# Hay has carmalized



## nhbaler282 (Oct 5, 2009)

Well that is what I called it,the square bales were baled just a touch green and stacked in the barn with a NH balewagon so they are on edge with plenty of ventilation and taking them out noticed that the bales had turned a carmel color just where they were stacked tight against each other where they weren't touching it was still pretty and green,had a little dust but not too bad,oh well I was trying to beat the rain like we all do, do ya'll think they are alright to feed horses? As long as I don't see any white mold?


----------



## mlappin (Jun 25, 2009)

I won't sell any caramelized hay to horse people as most think that any dust they see must be mold.

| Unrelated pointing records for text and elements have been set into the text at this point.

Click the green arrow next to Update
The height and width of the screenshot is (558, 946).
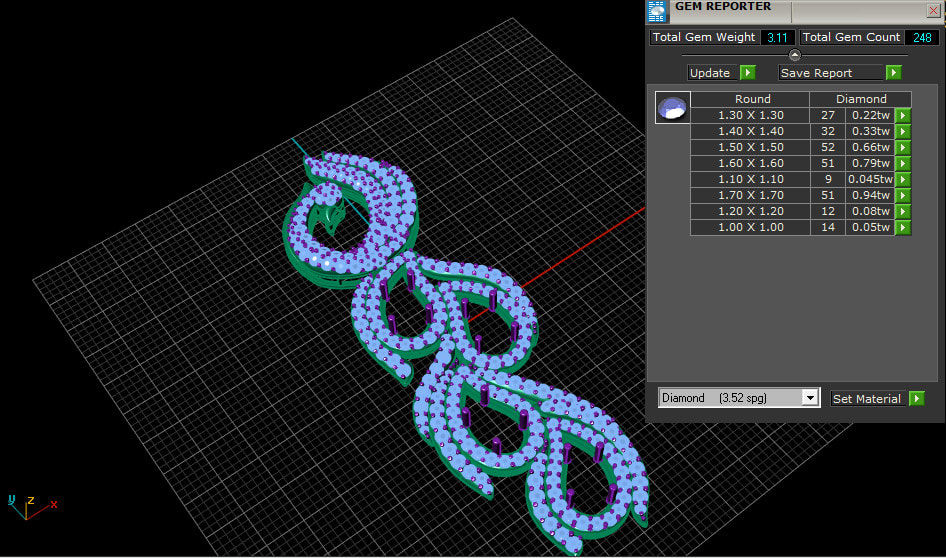pos(747,73)
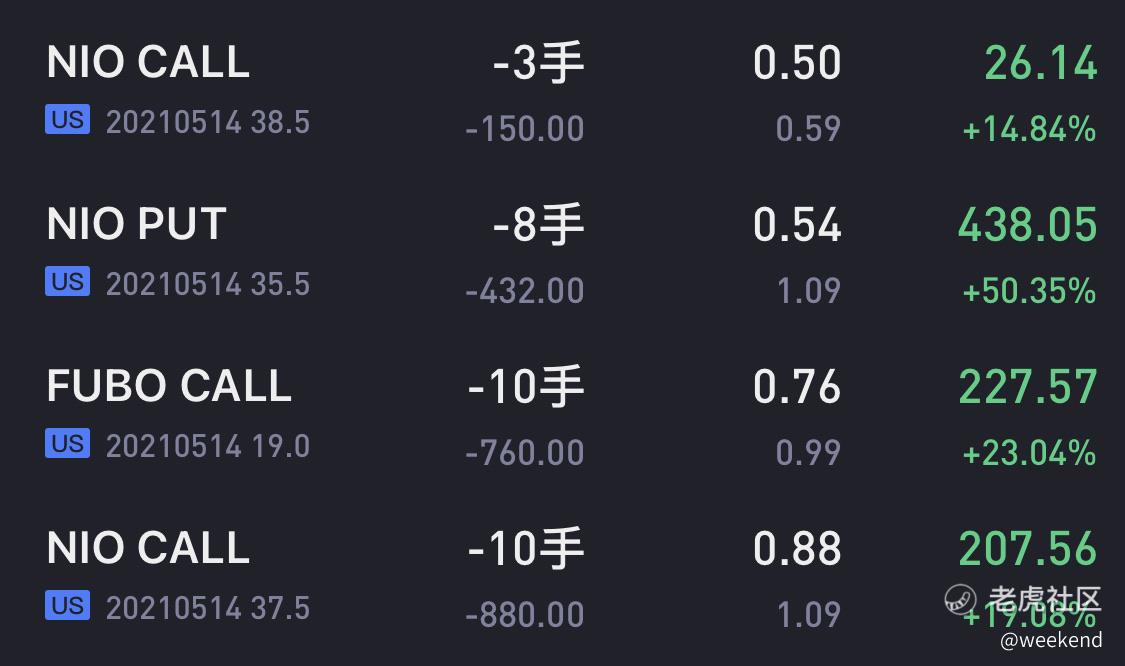The image size is (1125, 666).
Task: Click the US badge beside NIO CALL 38.5
Action: (67, 119)
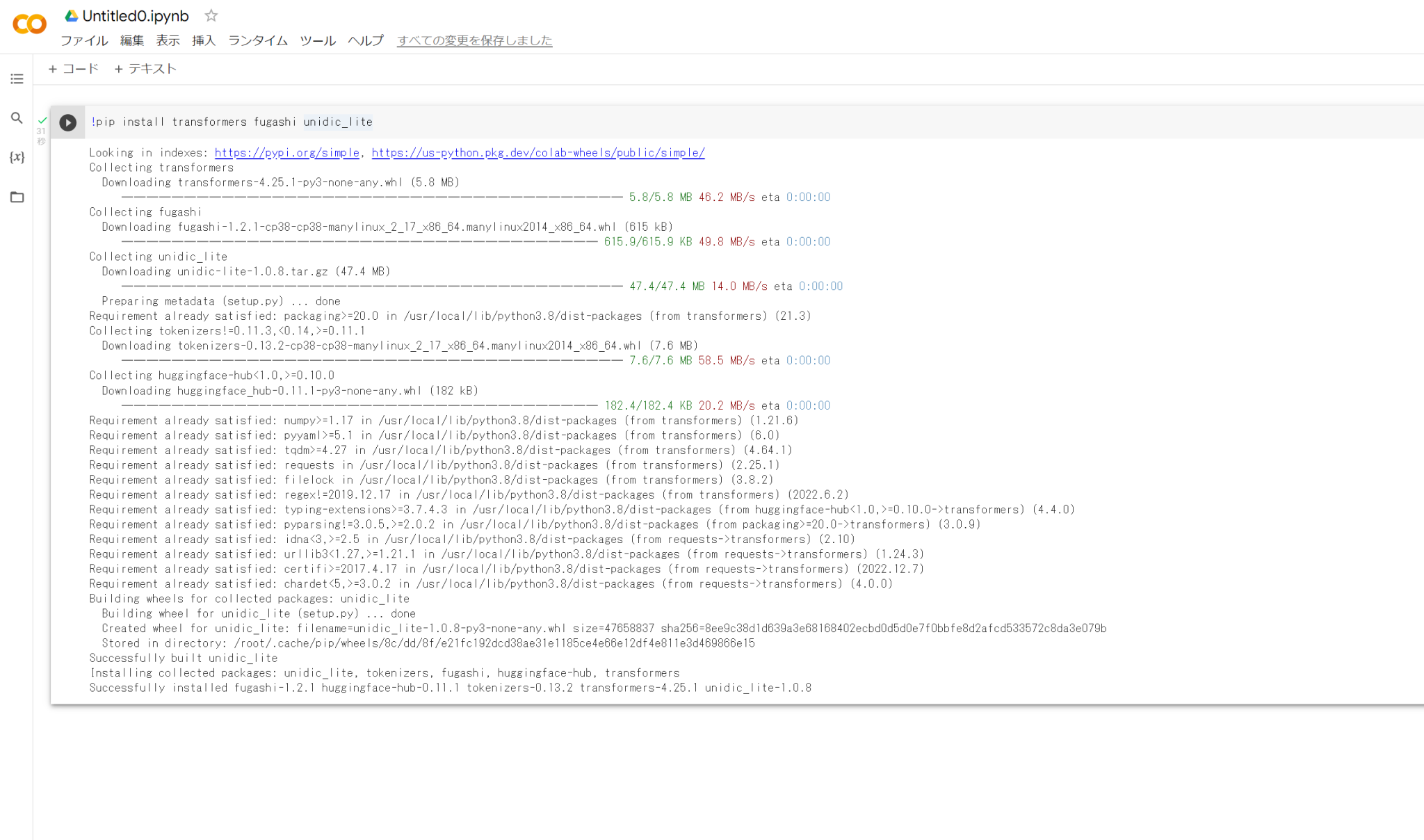Add a text cell with + テキスト

145,69
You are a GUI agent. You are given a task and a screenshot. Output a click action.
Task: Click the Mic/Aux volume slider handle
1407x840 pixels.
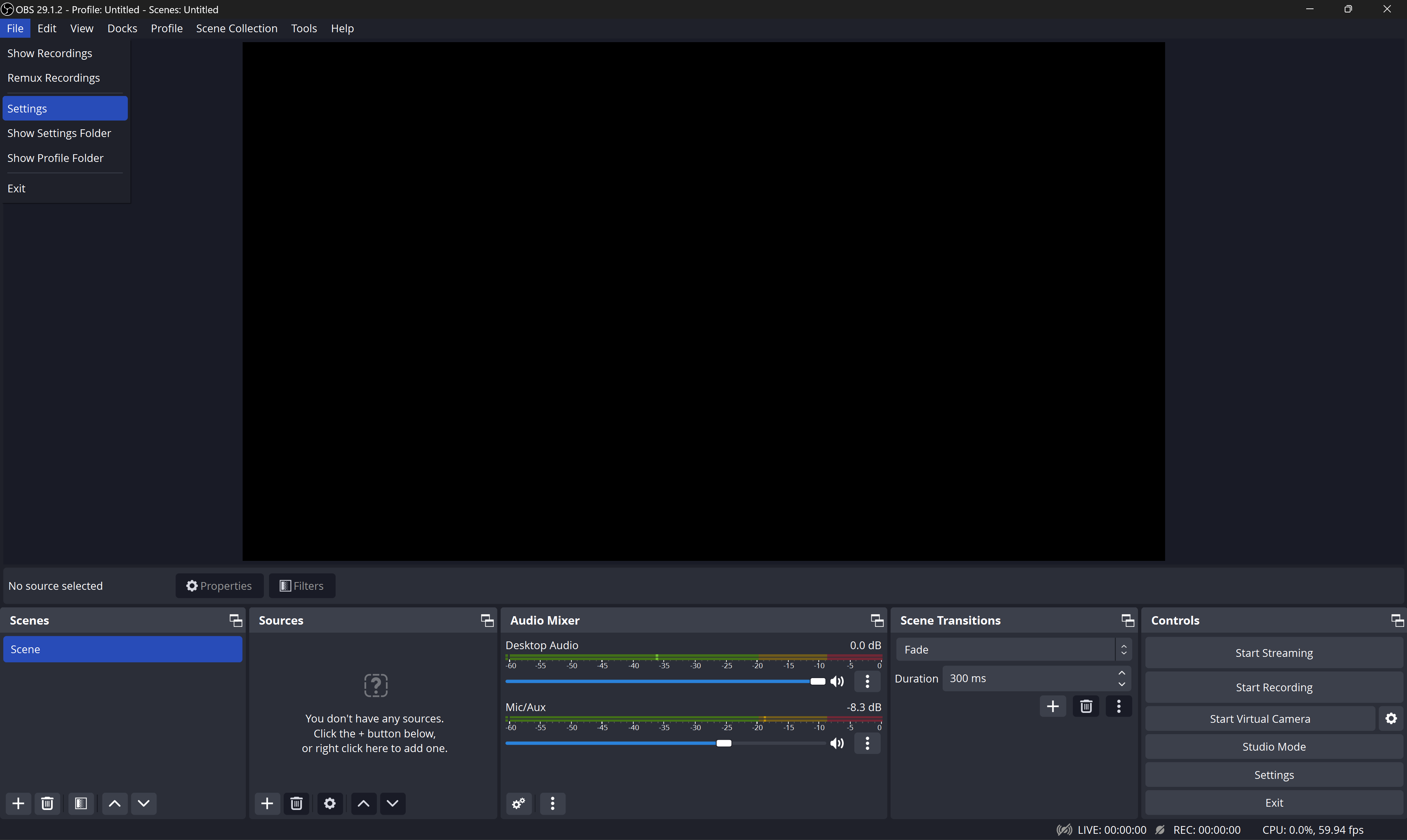click(x=723, y=743)
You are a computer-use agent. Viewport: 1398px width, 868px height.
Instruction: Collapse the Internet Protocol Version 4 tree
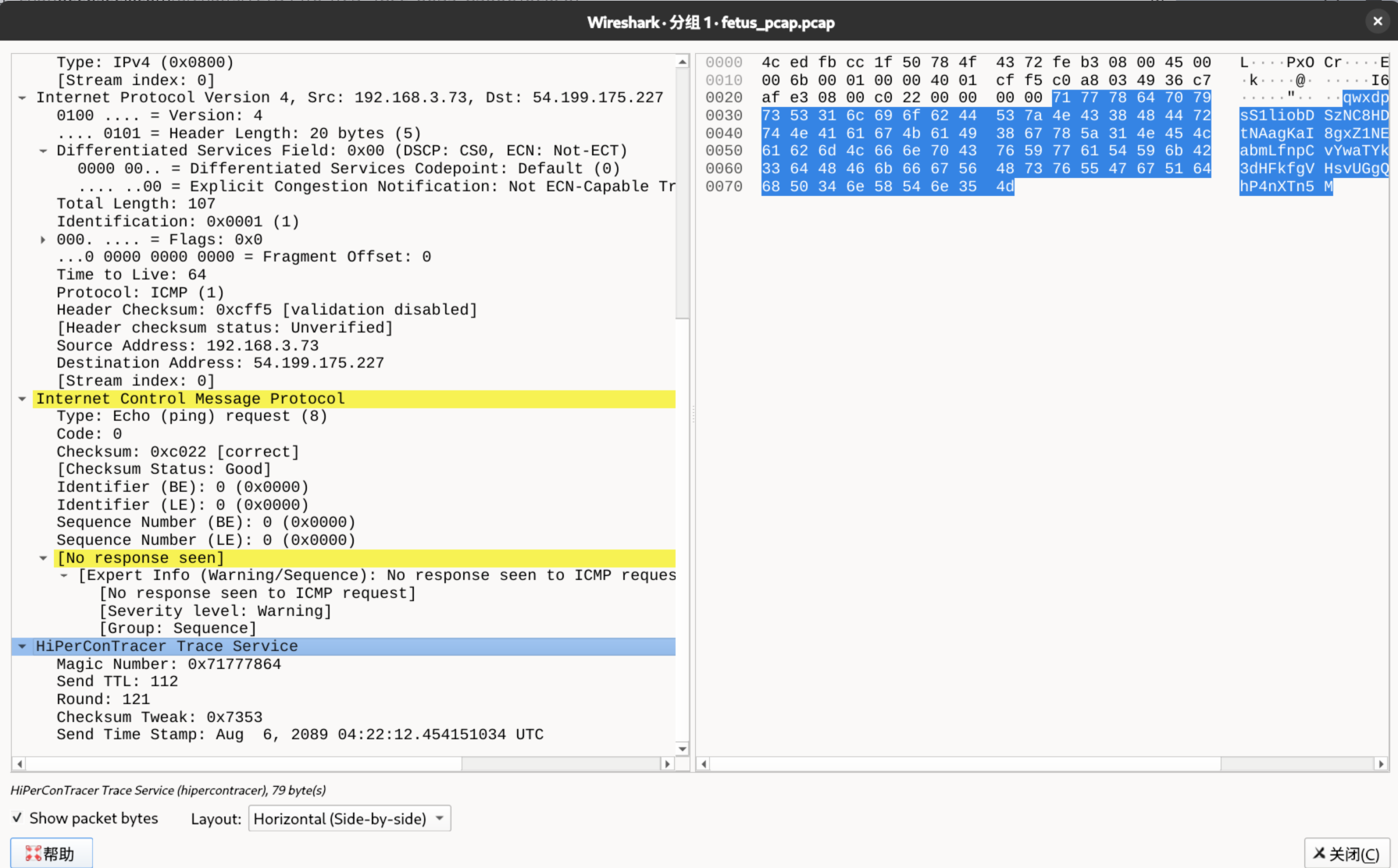pyautogui.click(x=23, y=98)
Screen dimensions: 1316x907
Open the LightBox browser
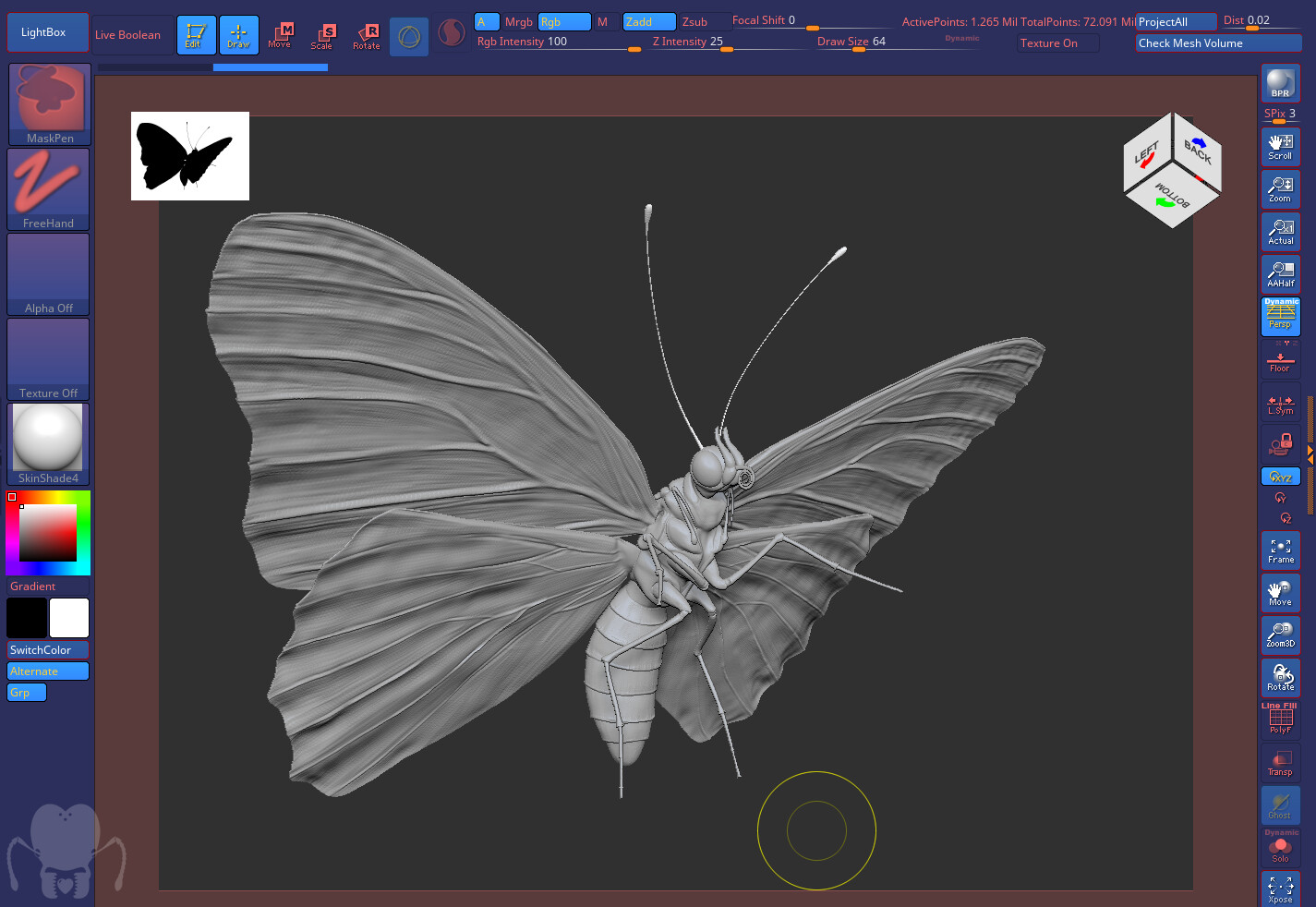tap(47, 31)
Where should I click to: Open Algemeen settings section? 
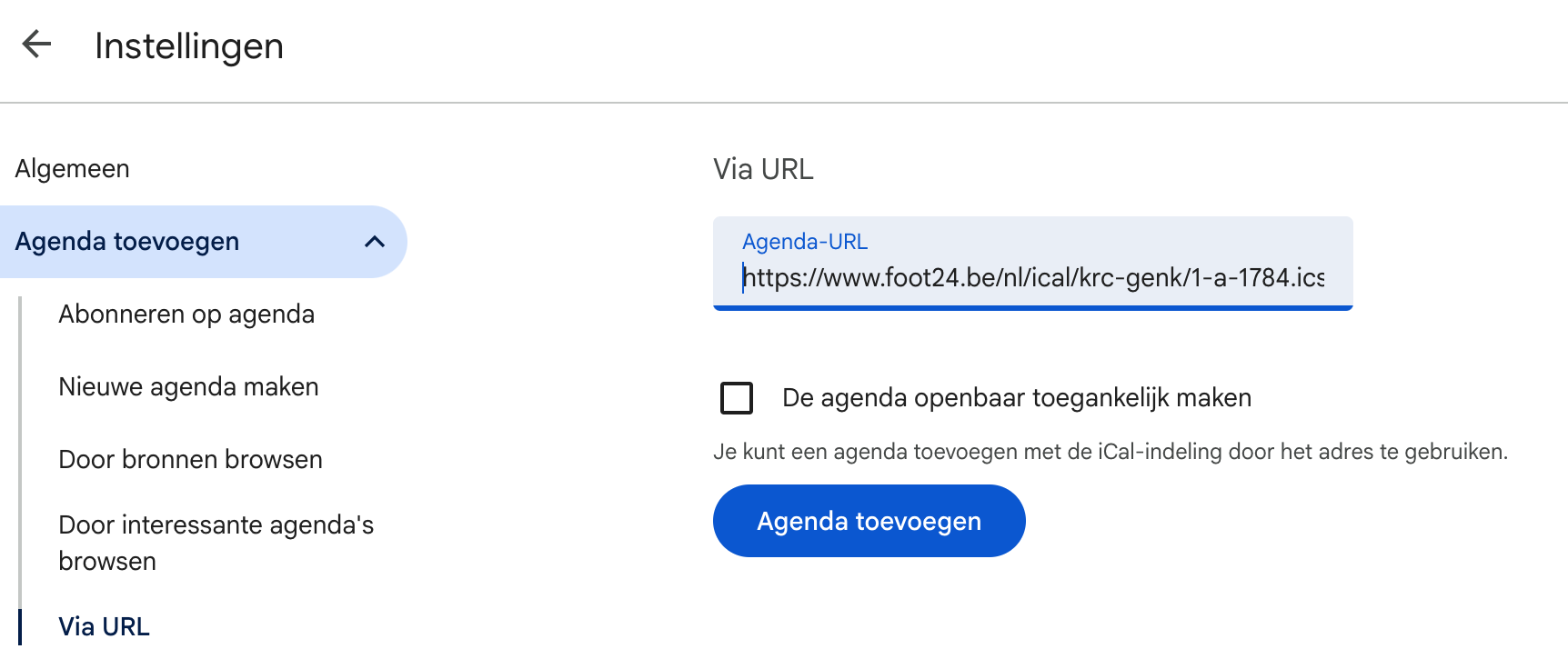coord(72,169)
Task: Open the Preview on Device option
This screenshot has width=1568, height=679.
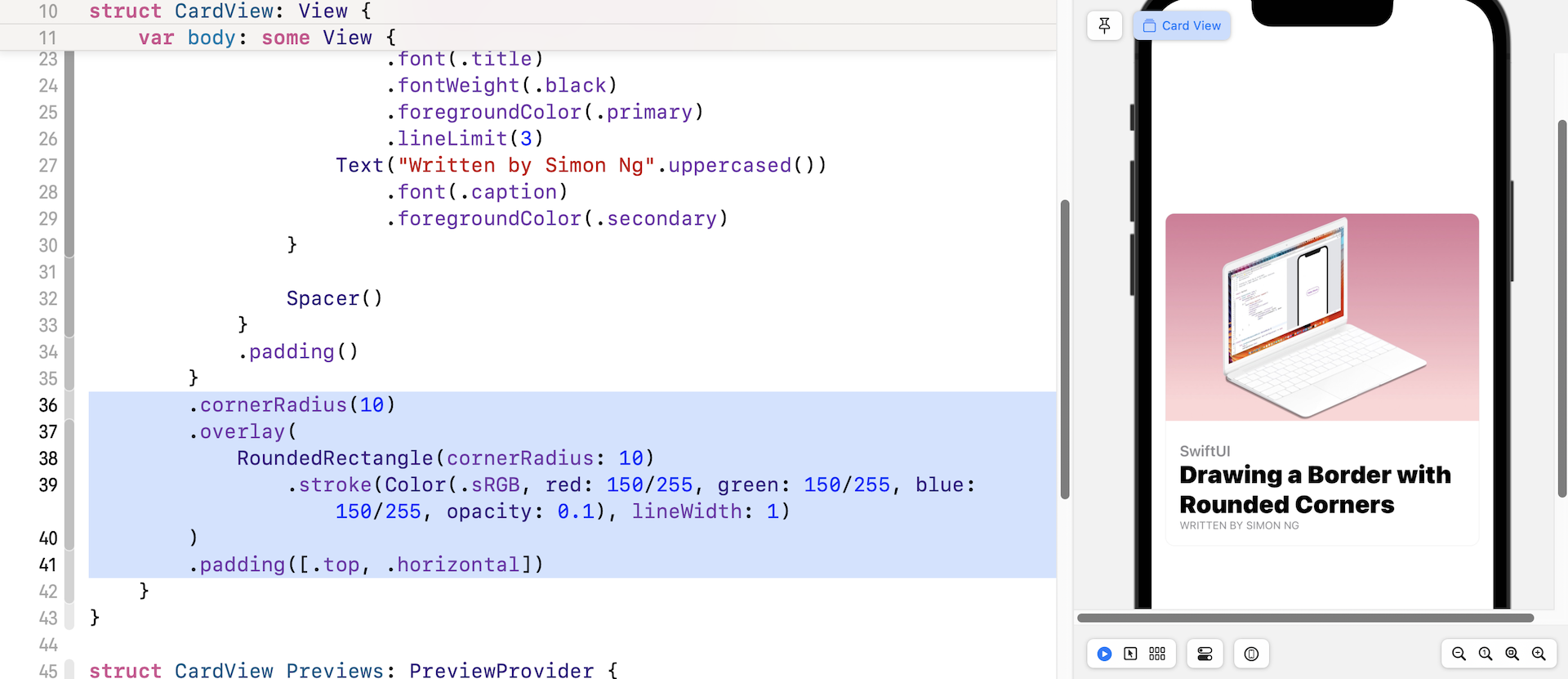Action: [x=1251, y=654]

I have had a few dairy guys in the past actually want caramelized hay as dairy cows will eat it like candy.


----------



## Bob M (Feb 11, 2012)

I wouldn't sell it for horse hay but as mlappin said some dairy guys love to buy it. I have a dairy and really don't understand why some dairy guys will pay big money for caramelized hay. The heat that made the hay caramelize had to come from some energy source, I would think that this hay would be lower in TDN. The cows do seem to like eating it and usaully get black loose manure.


----------



## Waterway64 (Dec 2, 2011)

It is much lower in feed value. I have tested it. Don't ask me why cattle crave it as I have know idea. Mel


----------



## Teslan (Aug 20, 2011)

Yep cow guys like to buy that stuff for their cows. Horse people not so much. I have no idea if horses actually would eat it or not I just know their owners don't like it. Especially since it will smell kinda musty in addition to being yellow or brown colored.


----------



## Bgriffin856 (Nov 13, 2013)

This year i think we'll have a few bales that are carmelized thanks to the weather. Sure is a unique smell.


----------



## ontario hay man (Jul 18, 2013)

I have the odd bale of 2nd cut go like that but the weanlings (young horses) clean it up. But im not the typical horse farmer I had cattle for years so im not about to fuss about a bit of not so good hay.


----------



## DKFarms (Aug 11, 2008)

I lost 460 bales of the last bermuda cutting for the same reason. I had to bale it because of rain forecasted for the next day. The old take-a-chance-or-lose-it scenario. It's happened before under the same conditions, unfortunately (you'd think I would learn my lesson by now  ). Last cutting in late October, bright sunshine, low humidity, and north winds. Prettiest green hay of the year, no sun bleaching. Probably can get an extra dollar for it when inventories are low next February. Not!! Leaves dry much quicker than stems under these conditions so when baling, moisture tests at 10 to 15% per bale. Great, right? Nope. Stem moisture was still very high. Put it up in the barn, let it sweat and heat up a little, and it's ruined in 3 days. The whole stack shrank probably 10% in height compared to the dry hay next to it. Smelled funky. I moved it all out of the barn to an outside covered area. My horse people won't have anything to do with it, and I wouldn't take a chance anyway. I have a cow customer who will buy it all at a deep discount, fortunately. It doesn't seem to bother them, as others here have noted. I think this is also a good reason why all of us bermuda growers should own a mower-conditioner. At least that's the excuse I've been giving the wife to let me buy one. $2800 of lost hay income would have been a good down payment on one. Ya think? I am also going to refresh my memory on how to do the microwave moisture test and start using that as a backup on last cutting. Didn't mean to rant.


----------



## somedevildawg (Jun 20, 2011)

Same thing happened to me this year, took a chance and ran 1k bales thru in July cut.....mistake, within a month it reaked of ammonia.....mold all over the bales, part of the problem was too wet (measured at 20%) and storage not aired enuf....I sold it to the road dept for 1$ a bale.....what a waste/mess....we live and hopefully learn....t


----------